Saturday, 26 December 2009

Masham - North Yorkshire

We are planning on heading up to Masham for three days. Masham has a large market square.



We will be staying at the King’s Head Hotel, which is in the market square. The King’s Head Hotel is a fine Georgian building which dates back to the eighteenth century. In its time it has been a posting house, and an excise office. It looks warm and inviting from the outside, on a cold winters night!



The village of Masham itself was established in Saxon times. There is an air of old England about the town, with its quaint almshouses and spacious market place which holds a traditional market twice a week.

Masham Church is mentioned in the Domesday Book, and a round pillar in the churchyard, with figures representing Jesus and the Twelve Disciples is believed to be part of a cross carved over one thousand years ago!

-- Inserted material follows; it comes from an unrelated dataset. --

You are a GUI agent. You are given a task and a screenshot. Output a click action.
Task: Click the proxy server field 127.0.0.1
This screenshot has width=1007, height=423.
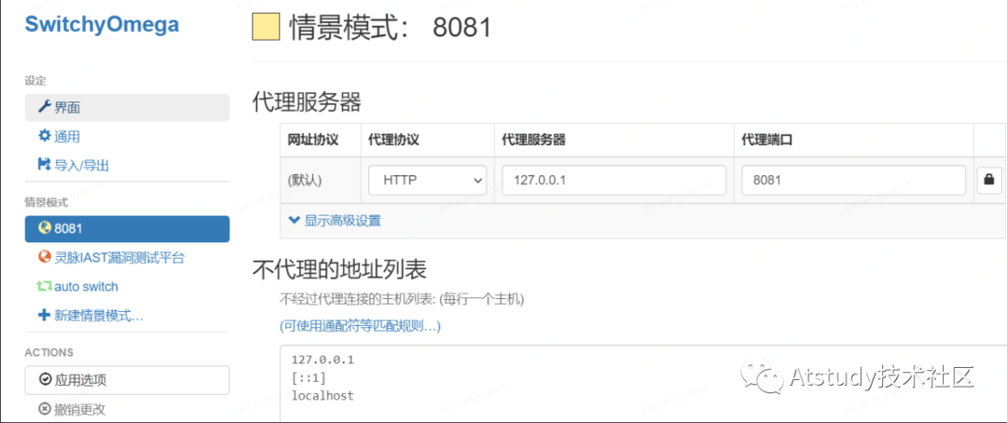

There are amazingly not one, but two breweries in the town – Theakston’s and the Black Sheep Brewery. Theakston’s Brewery is home to the famous ale known as “Old Peculier”





The name is from the chairman of a special court.




In olden days, the journey from York to Masham was both arduous and dangerous, so the Archbishop of York established the Peculier Court of Masham to avoid having to make regular visits (peculier is a Norman word meaning particular).The chairman of this court is known as the Official and he has a special seal to mark his approval or decision.





The Court has a great deal of local power and the following are some of the offences dealt with in the past:

Not coming to church enough
Keeping a hat on during communion
For bidding the church wardens to do their worst
Not bringing children to be baptised
Husband and wife living apart
Drunkenness
Swearing
Brawling and scolding
For harbouring Roman Catholic Priests
For carrying a dead man’s skull out of the churchyard and laying it under the head of a person to charm them to sleep!


It sounds as though Masham was a bit of a wild place in days gone by!